You probably have all this stuff already! |
These cookies follow a traditional cookie method. After creaming butter and sugar together, you'll mix in the eggs and vanilla. My tip is that I always crack the eggs into a separate bowl (in case I get any shells) and whisk them with a fork a little before combining. I find this helps incorporate them more quickly.
Mix it up! |
Then mix in the dry ingredients. Again, I always mix them together first, to speed up the process. This is especially helpful if you (like me) are baking with a somewhat impatient toddler who keeps demanding to "add the sprinkles, now!" Also, don't over mix at this stage, you don't want to develop the gluten too much or you'll get harder cookies. Now, it's time for the sprinkles!
Sprinkle City, here we come! |
Mix them in and then chill your dough.
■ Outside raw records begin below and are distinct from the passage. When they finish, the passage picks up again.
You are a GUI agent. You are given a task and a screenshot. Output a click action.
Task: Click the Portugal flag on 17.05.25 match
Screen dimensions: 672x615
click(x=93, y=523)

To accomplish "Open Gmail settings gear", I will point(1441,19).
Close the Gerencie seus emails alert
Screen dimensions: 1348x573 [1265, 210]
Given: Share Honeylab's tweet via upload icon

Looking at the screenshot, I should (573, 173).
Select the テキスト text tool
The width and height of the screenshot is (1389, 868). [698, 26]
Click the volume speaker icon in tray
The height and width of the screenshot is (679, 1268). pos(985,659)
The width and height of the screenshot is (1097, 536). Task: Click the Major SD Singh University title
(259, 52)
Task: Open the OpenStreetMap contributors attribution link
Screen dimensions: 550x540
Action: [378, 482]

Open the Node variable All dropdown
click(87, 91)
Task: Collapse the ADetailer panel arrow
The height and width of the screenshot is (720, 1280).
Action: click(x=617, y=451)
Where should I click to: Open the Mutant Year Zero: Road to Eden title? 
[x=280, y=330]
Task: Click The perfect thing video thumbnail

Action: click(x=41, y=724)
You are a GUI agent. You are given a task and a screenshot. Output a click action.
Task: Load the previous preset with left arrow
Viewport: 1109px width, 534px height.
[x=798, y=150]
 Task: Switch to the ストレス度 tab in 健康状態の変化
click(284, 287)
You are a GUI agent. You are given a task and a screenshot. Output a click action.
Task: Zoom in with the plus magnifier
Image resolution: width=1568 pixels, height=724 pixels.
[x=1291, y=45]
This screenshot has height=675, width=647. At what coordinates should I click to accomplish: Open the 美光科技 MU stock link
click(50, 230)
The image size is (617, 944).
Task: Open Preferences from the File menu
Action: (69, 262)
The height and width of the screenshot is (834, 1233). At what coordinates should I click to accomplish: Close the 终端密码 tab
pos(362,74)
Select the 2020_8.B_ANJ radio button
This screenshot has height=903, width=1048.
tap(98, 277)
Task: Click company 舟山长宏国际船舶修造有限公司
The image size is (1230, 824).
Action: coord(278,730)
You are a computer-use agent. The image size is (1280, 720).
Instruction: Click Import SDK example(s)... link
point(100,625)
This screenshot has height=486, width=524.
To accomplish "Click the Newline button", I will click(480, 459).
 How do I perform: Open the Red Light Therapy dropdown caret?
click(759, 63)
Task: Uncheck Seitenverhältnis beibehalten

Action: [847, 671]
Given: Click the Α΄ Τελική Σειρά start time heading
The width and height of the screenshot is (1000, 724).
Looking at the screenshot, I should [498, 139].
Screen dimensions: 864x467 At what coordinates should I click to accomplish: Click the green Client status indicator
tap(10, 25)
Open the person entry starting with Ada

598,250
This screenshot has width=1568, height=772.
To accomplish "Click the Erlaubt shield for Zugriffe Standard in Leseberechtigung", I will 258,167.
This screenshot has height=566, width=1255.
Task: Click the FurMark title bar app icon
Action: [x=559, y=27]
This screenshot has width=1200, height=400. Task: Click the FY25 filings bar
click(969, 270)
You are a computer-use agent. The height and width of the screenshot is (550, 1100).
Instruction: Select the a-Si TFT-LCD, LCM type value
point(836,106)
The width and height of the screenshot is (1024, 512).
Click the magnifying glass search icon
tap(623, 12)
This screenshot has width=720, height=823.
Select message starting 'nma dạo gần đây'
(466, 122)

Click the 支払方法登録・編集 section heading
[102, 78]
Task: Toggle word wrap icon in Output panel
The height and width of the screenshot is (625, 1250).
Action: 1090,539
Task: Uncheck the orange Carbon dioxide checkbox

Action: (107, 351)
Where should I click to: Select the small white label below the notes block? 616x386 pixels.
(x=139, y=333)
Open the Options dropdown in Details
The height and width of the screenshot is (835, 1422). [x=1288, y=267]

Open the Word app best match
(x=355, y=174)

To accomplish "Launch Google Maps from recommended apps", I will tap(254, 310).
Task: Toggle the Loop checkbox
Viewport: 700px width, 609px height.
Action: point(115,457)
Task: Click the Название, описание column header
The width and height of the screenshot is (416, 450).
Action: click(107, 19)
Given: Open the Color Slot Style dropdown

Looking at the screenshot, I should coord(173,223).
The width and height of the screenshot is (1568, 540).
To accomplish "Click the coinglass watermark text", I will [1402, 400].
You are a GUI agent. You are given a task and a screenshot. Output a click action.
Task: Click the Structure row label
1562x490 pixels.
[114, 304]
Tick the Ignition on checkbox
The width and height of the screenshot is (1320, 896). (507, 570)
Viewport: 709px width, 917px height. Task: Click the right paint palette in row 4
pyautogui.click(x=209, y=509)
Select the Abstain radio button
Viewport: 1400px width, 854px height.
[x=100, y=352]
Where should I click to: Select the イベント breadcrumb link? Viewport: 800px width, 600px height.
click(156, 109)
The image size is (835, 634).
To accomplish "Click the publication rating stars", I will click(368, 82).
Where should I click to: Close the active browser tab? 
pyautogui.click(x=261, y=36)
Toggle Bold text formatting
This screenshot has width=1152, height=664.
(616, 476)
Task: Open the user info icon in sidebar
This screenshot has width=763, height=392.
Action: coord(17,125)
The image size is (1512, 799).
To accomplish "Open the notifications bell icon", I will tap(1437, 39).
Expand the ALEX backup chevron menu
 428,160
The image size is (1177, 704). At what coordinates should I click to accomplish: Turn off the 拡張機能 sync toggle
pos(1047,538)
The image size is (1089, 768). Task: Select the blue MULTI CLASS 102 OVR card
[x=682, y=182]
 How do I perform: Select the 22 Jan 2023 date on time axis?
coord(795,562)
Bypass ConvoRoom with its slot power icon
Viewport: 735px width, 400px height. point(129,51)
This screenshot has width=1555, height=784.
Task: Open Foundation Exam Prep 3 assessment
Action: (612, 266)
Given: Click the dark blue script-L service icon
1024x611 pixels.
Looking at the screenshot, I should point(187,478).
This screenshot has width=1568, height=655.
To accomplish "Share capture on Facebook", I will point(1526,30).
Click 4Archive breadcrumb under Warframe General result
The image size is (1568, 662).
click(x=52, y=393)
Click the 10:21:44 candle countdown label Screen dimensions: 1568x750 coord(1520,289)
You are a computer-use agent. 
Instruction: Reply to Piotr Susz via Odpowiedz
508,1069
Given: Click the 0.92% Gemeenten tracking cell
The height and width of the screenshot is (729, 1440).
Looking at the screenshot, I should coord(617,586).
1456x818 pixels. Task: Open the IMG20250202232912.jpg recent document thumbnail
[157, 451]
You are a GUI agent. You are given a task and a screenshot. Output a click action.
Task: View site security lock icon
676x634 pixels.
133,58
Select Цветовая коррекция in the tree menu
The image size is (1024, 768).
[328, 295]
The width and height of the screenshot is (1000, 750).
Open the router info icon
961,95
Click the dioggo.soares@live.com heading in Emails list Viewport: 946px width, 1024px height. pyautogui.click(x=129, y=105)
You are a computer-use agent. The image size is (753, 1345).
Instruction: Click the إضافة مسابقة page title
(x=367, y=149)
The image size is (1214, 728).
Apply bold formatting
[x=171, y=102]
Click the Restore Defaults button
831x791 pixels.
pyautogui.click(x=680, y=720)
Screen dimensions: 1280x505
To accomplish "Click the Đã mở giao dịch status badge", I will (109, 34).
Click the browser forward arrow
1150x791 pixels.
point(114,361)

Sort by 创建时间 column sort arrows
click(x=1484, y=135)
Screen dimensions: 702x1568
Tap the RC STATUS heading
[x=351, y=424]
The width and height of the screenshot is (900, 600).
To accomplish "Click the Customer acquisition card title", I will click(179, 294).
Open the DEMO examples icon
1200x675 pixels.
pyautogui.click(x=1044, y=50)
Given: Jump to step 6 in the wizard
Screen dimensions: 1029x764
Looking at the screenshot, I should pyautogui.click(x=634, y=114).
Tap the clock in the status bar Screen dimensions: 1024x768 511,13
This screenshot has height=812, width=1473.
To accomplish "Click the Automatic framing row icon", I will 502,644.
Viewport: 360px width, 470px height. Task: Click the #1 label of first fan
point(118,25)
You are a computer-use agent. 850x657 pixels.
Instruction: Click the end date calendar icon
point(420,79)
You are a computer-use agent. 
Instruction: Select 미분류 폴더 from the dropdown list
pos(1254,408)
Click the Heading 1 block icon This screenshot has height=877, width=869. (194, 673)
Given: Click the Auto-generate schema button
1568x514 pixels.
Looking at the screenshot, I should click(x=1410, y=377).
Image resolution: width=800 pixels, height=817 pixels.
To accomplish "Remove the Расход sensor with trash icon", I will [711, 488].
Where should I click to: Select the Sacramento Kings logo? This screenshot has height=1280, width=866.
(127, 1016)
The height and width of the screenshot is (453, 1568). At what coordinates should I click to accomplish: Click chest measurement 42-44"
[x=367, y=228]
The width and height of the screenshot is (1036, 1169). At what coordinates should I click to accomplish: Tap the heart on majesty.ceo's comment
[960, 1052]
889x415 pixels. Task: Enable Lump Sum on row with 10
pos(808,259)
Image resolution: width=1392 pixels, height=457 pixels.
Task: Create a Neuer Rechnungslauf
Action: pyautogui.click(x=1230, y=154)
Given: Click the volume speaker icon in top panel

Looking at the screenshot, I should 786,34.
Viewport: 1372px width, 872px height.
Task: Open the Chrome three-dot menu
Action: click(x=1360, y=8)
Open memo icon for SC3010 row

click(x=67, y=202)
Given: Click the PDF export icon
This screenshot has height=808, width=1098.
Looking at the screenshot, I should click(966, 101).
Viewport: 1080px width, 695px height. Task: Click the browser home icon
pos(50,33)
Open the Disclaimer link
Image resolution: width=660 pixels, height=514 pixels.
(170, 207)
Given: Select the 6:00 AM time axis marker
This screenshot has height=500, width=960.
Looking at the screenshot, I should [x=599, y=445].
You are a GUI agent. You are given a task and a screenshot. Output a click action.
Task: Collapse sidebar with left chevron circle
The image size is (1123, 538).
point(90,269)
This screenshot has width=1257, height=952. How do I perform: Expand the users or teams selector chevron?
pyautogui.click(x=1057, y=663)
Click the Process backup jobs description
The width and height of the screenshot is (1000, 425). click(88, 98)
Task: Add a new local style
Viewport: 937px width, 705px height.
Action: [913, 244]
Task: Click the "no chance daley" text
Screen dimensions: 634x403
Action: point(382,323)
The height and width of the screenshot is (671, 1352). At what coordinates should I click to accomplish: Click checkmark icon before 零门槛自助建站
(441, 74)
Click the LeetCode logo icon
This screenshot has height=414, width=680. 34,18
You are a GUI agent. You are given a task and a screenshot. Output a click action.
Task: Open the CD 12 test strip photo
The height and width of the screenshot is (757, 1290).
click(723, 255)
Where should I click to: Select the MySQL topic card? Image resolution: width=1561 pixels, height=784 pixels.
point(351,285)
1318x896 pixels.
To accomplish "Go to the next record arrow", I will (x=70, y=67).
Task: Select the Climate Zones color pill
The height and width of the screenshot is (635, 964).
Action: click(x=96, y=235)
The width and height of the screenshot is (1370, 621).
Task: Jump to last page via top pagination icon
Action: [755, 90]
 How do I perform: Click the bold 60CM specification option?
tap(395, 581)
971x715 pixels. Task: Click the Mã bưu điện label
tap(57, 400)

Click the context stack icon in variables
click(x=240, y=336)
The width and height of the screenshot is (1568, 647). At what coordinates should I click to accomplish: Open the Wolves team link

This was kind of annoying, but it will help the cookies keep their shape while baking. The recipe recommends at least two hours of chilling time. We stuck with "the length of a toddler nap", which as just shy of that amount. (Yes, my three year old still naps everyday! #blessed!)
Just chillax! |
After chilling, you'll scoop and roll the dough into balls. My kid was totally into this part, until I told her that she couldn't eat it just yet. Anyway, once you're here, you'll need to chill them again for about 15 minutes. Although these are going to be those spread out bakery-style sugar cookies, you don't want them to spread out too much. I tried to speed this up by chilling in the freezer, but I'd say my later batches were more successful.
Chill again! (I know...) |
Finally, you're ready to bake these babies for 9-11 minutes (or 12 if you're using the convection setting). Cool them on the tray for a couple of minutes before removing them to cool on a wire rack. At last, it's cookie time!